Livers and Lamb
Thursday, March 13, 2008
Photographs of liver are rarely attractive, whether raw or cooked. I know that I've posted all manner of viscera and charcouterie already, but I'll spare you all this one. Besides, everyone already knows what liver looks like. Chicken livers are another one of those foods that have a loyal constituency. People who really like them are delighted to find them on the menu. We have two ways to serve them. This time they are sauteed with onions, tossed with chunks of fresh avocados and finished with our Bourbon brown sauce. The other method is to toss them in flour and Cajun salt and to fry them in bacon grease with onions. Rosalynn Carter is fond of this recipe.
Lamb is a traditional dish for both spring and Easter and I like it to appear briefly, at least, at this time of year. We'll be grilling boneless legs and serving them with yet another variation of brown sauce, this one enriched with roasted garlic. I guess that the next week or so will be a sort of brown sauce fiesta, for it appears also with mushrooms on the hanger steak. The foundation for all three of these sauces is the same- slowly roasted veal bones. The joints and knuckles are best because they contain cartilage for protein. Lots of marrow is also good. You must turn them from time to time. Try to cook them until they are a pretty reddish brown all over, then put them into a stock pot and cover them with cool water. Deglaze your roasting pan with red wine, and add this to the pot. Simmer on low heat for at least three days, with vegetable scraps that you might generate as you cook other things. When the stock is rich and pretty and fragrant, strain and degrease it. Reduce red wine and red wine vinegar with chopped shallots to almost a syrup in a large pot. Add the veal stock and reduce it over high heat by about three quarters. Add more red wine and reduce again. Add heavy cream and reduce yet again. Add Bourbon or brandy and boil for just a minute or two more. Strain out the shallots, cool and degrease again. Needless to say this is absolutely delicious at this point, but you can see why people rarely make it at home any more.
^^^^^^^^^^^^^^^^
Questions to answer
A. State whether each statement agrees with the post on livers and lamb, answering yes or no and quoting the words of the post that decide it.
(i) The restaurant offers two preparations of chicken livers.
(ii) The veal stock must simmer for at least two days.
(iii) The grilled lamb is served with a brown sauce enriched with roasted garlic.
B. Answer these questions from the post on livers and lamb, one answer per line.
(i) In what fat are the floured chicken livers fried?
(ii) Which veal bones does the post call best for the stock?
(iii) What is added to the sauce after the heavy cream?
C. Carry the post on livers and lamb forward from its final sentence.
The rows that come next are separate material and have no connection to the post on livers and lamb.

(Collected data)
^^^^^^^^^^^^^^^^
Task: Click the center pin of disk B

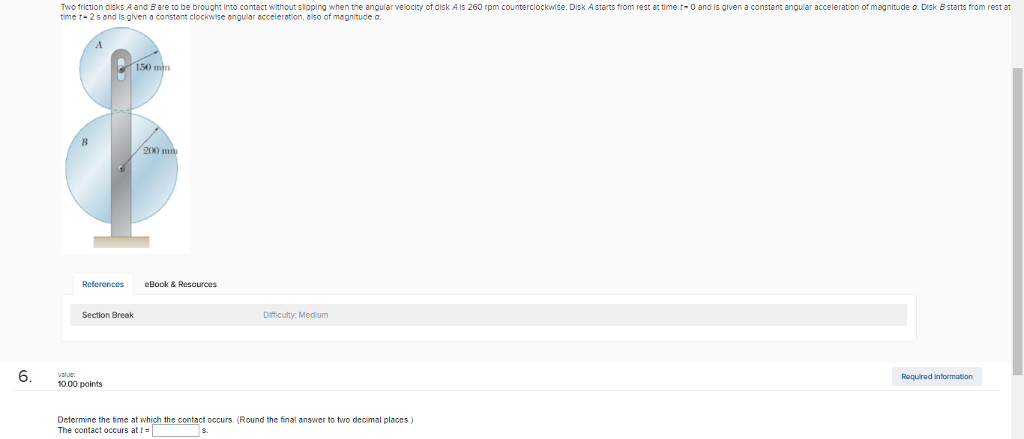Action: pyautogui.click(x=121, y=169)
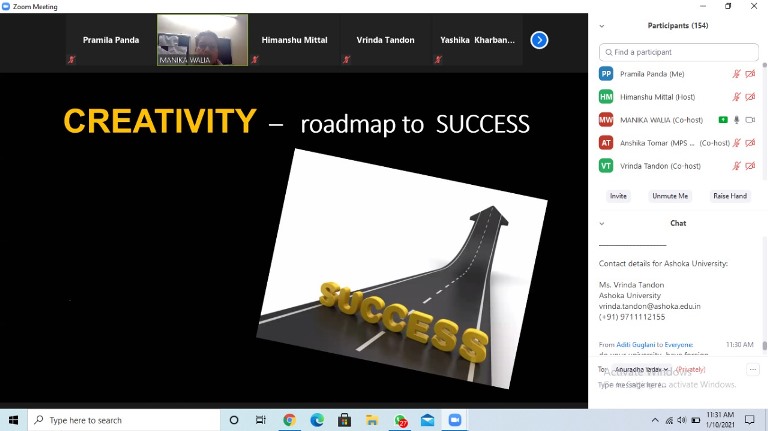Open the Mail app in taskbar
This screenshot has height=431, width=768.
click(427, 421)
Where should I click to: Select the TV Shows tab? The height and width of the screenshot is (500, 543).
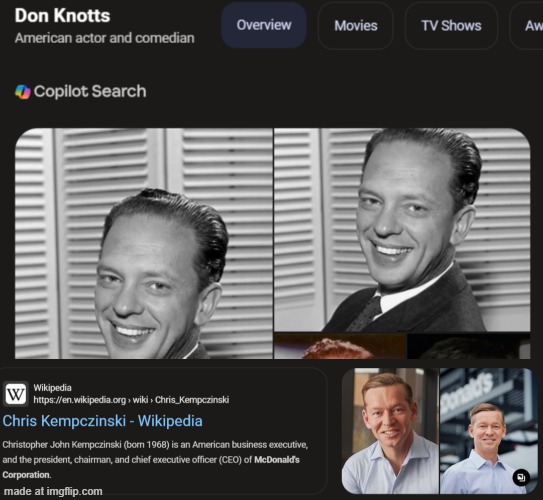pyautogui.click(x=451, y=26)

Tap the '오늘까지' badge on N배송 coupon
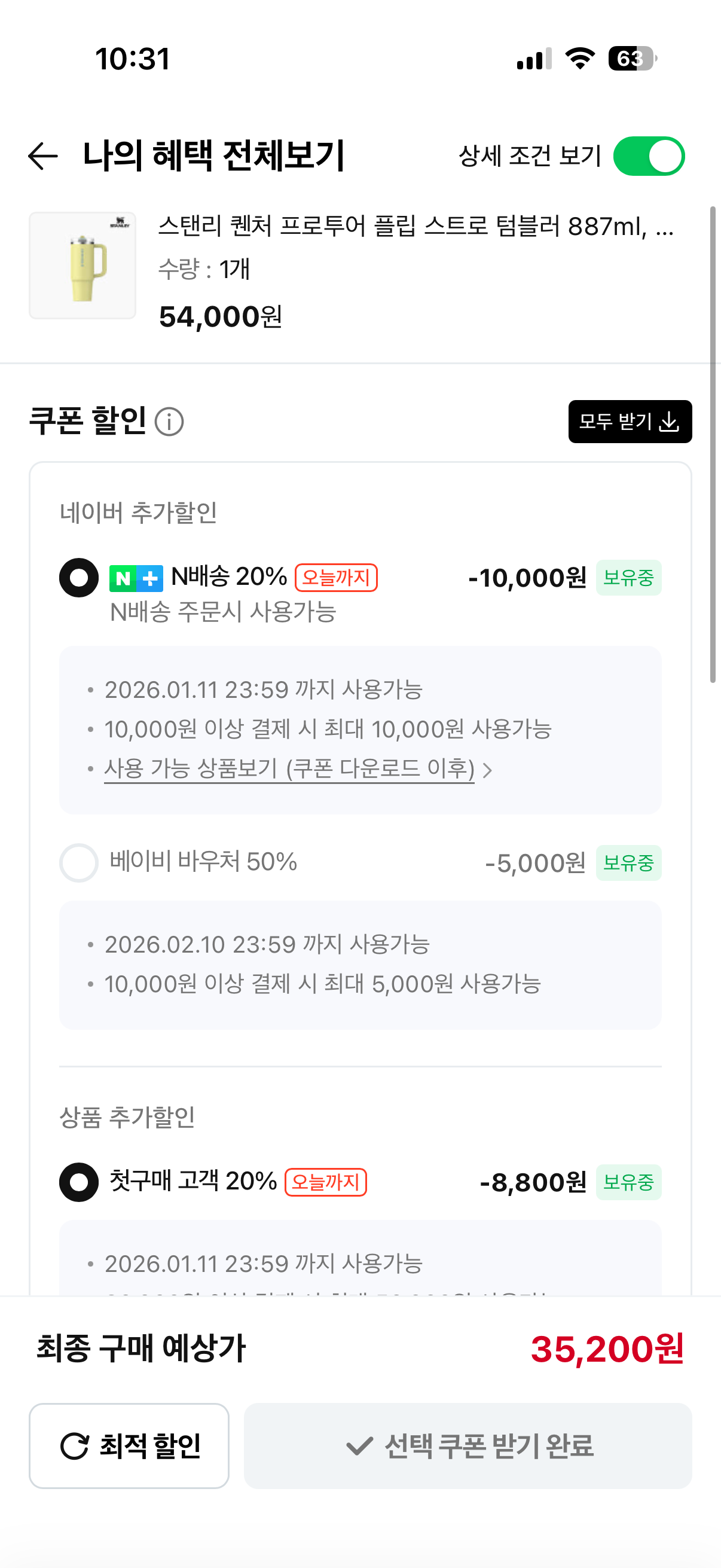tap(336, 578)
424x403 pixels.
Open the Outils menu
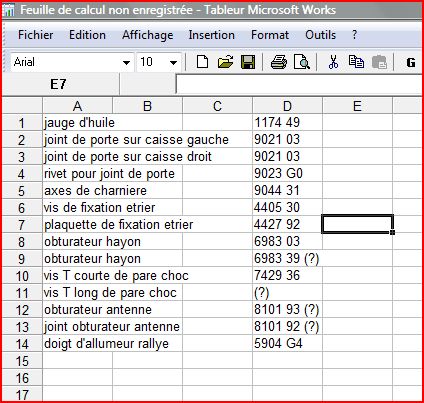pos(320,35)
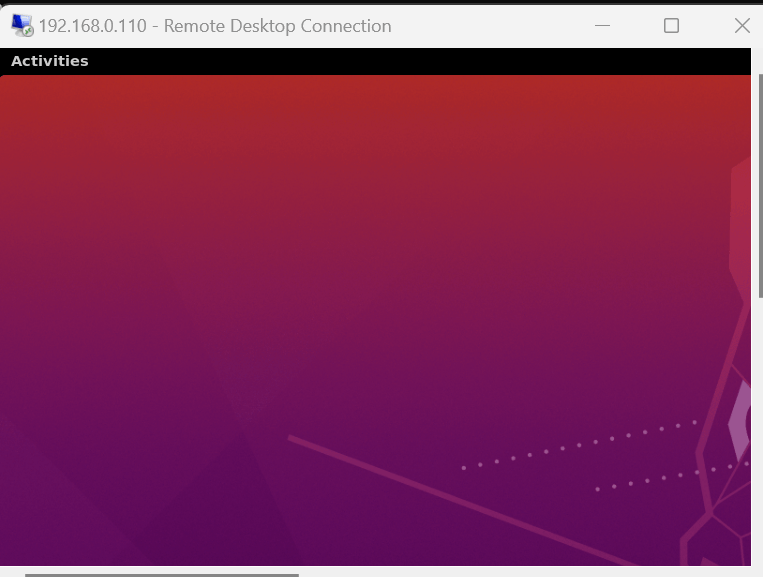Maximize the Remote Desktop Connection window
The image size is (763, 577).
click(x=671, y=26)
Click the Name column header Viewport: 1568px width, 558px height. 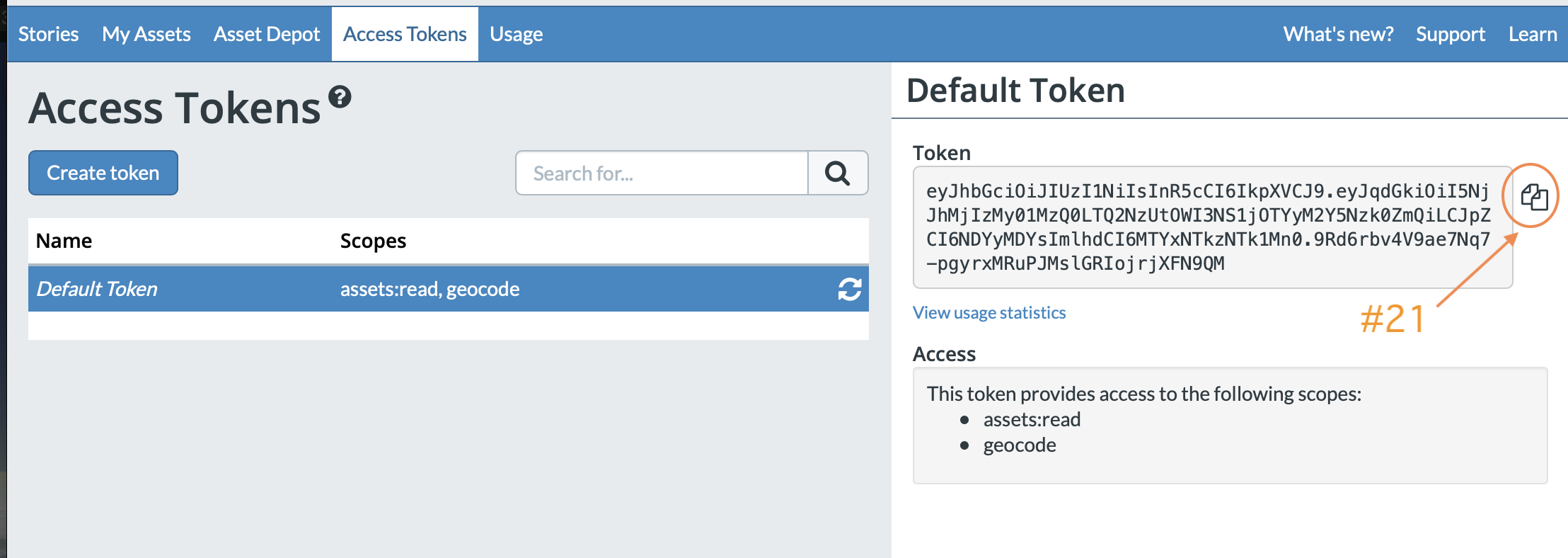coord(64,241)
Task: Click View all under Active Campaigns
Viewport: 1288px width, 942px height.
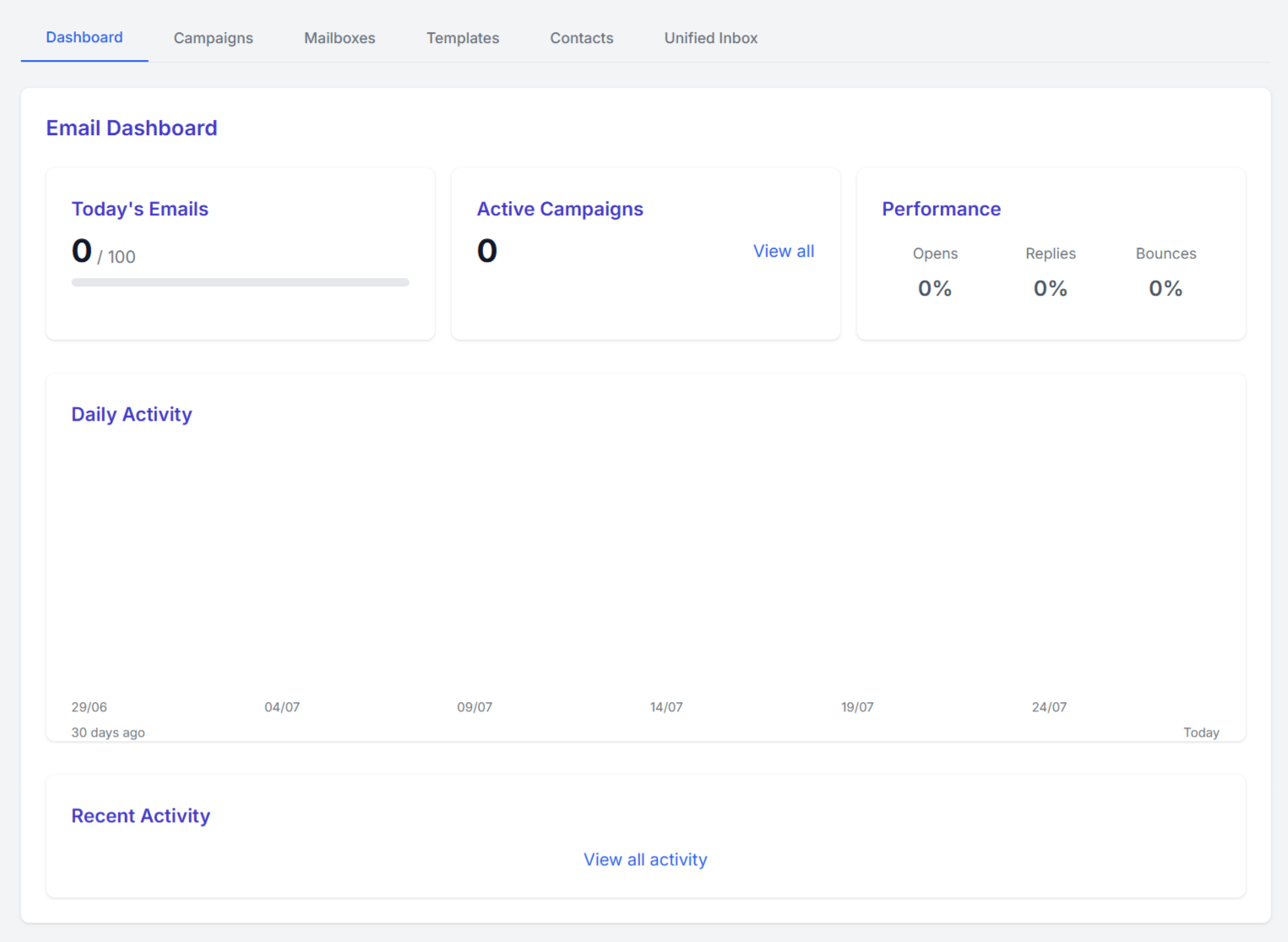Action: (x=783, y=251)
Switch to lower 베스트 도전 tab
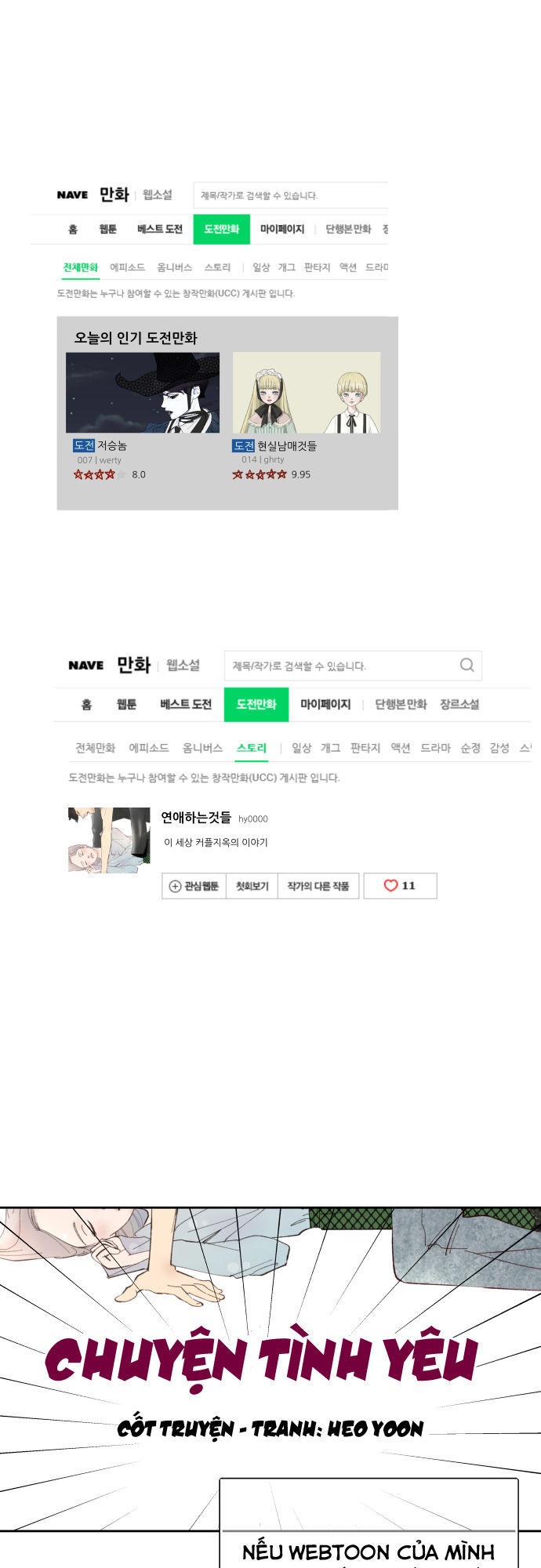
^^^^^^^^^^^^^^^^
Outputs for the tasks
A.
(i) Yes: "We have two ways to serve them."
(ii) No: "Simmer on low heat for at least three days"
(iii) Yes: "serving them with yet another variation of brown sauce, this one enriched with roasted garlic"

B.
(i) Bacon grease.
(ii) The joints and knuckles.
(iii) Bourbon or brandy.

C.
This week saw visits from old friends from the food world. Kim Sunee, food editor of Cottage Living was here for a book signing. John T. Edge (and his son Jesse), director of the Southern Foodways Alliance was here visiting family. We had a birthday party for Kim, and I was able to meet John and Jesse at the Carrboro Farmers' Market on its first full day of the season. I made the almond saffron cake from Kim's book for her signing party. It is delicious and very pretty. I still have a roll of almond paste left, so it may appear for one night only on our dessert menu- probably on a Sunday. Also, I've decided to serve one more corned ham after all, on Easter Saturday. Then we'll have a regular baked "Sunday" ham on Easter morning as well as our usual country ham. If only I could figure out a way to serve ham with brown sauce.
I hope everyone got a chance to see the March 5th of the Carrboro Free Press with its great stuff about Cliff and his market. The photos were fabulous.